**SUPPLIED DATA:**
━━━━━━━━━━━━━━━━━━━━

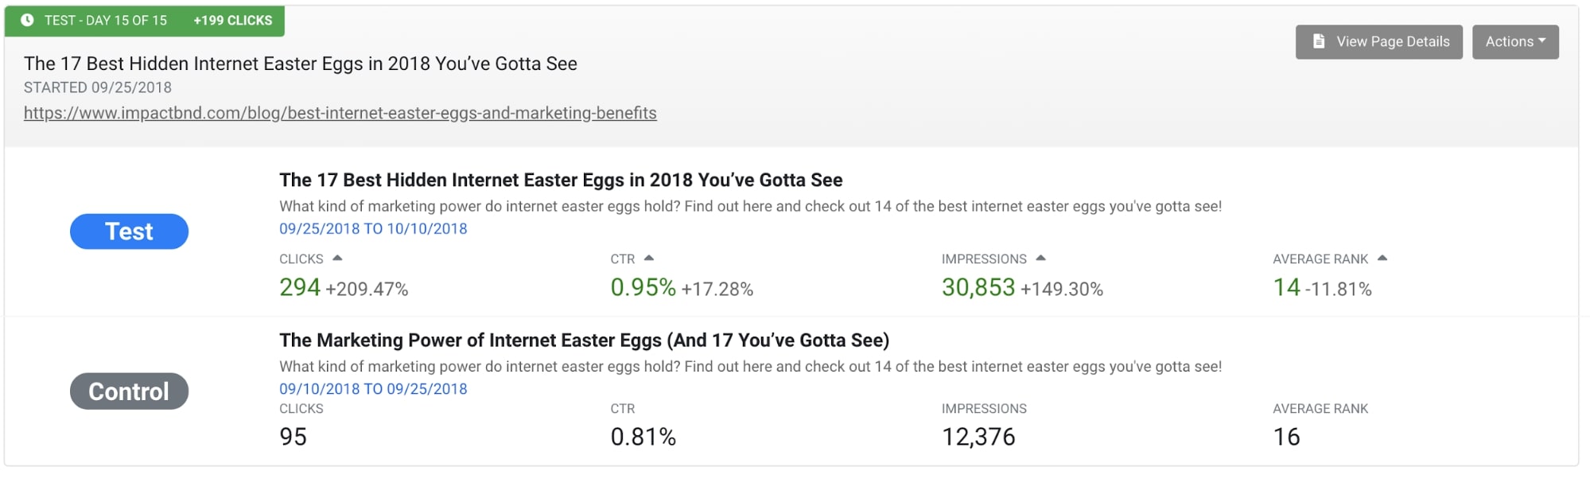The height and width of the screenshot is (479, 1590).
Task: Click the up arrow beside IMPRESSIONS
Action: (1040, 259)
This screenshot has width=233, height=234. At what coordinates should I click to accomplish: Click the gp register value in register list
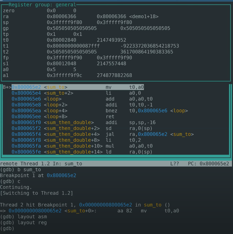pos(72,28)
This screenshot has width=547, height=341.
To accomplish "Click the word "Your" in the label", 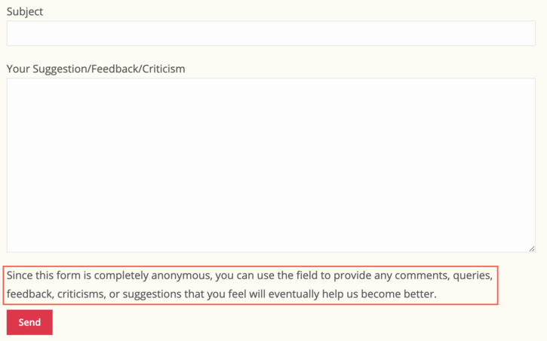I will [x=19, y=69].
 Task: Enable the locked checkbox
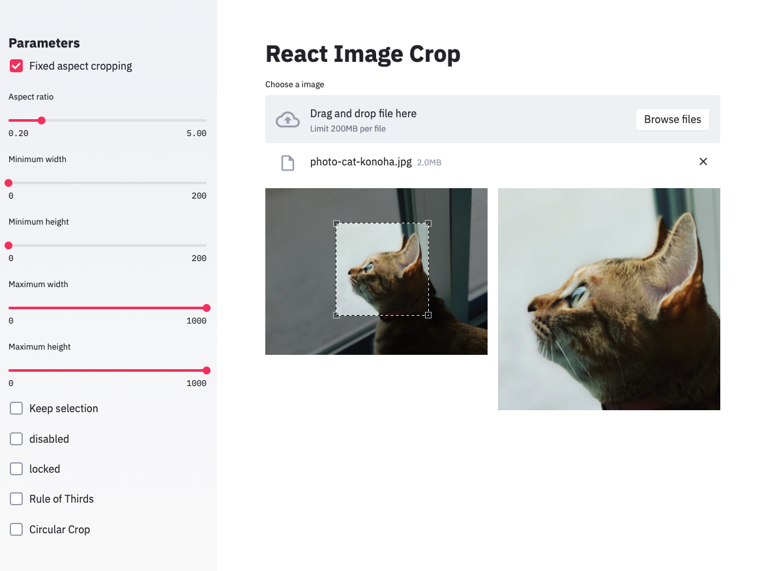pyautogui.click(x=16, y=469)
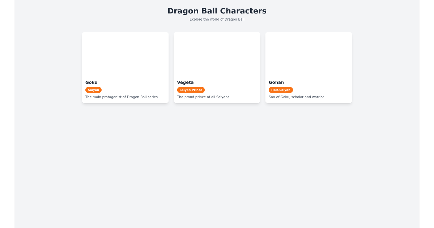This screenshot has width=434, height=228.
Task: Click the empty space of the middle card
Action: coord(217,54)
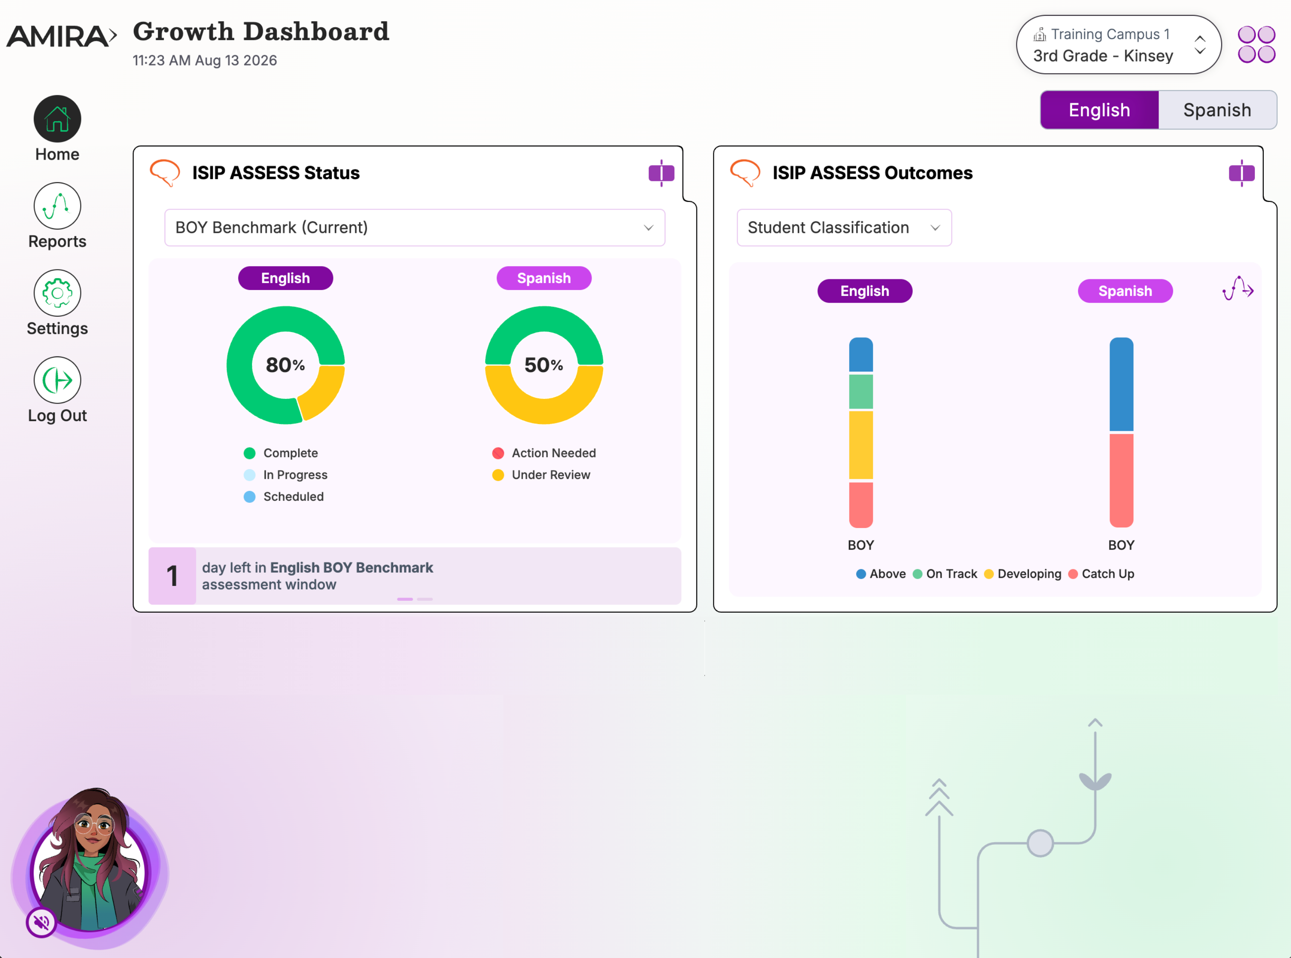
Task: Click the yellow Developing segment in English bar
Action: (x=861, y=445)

━━━━━━━━━━━━━━━━━━━━

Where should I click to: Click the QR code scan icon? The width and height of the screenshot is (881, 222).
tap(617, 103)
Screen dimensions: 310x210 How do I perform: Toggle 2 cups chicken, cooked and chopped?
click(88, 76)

━━━━━━━━━━━━━━━━━━━━

**WHAT YOU ARE ASKED TO DO:** Can you rewrite the records starting at the line containing "Screen dimensions: 310x210" and ending at the line containing "click(88, 76)", with "chicken" replaced by "turkey" and nothing else changed?

**WRITTEN ANSWER:**
Screen dimensions: 310x210 How do I perform: Toggle 2 cups turkey, cooked and chopped?
click(88, 76)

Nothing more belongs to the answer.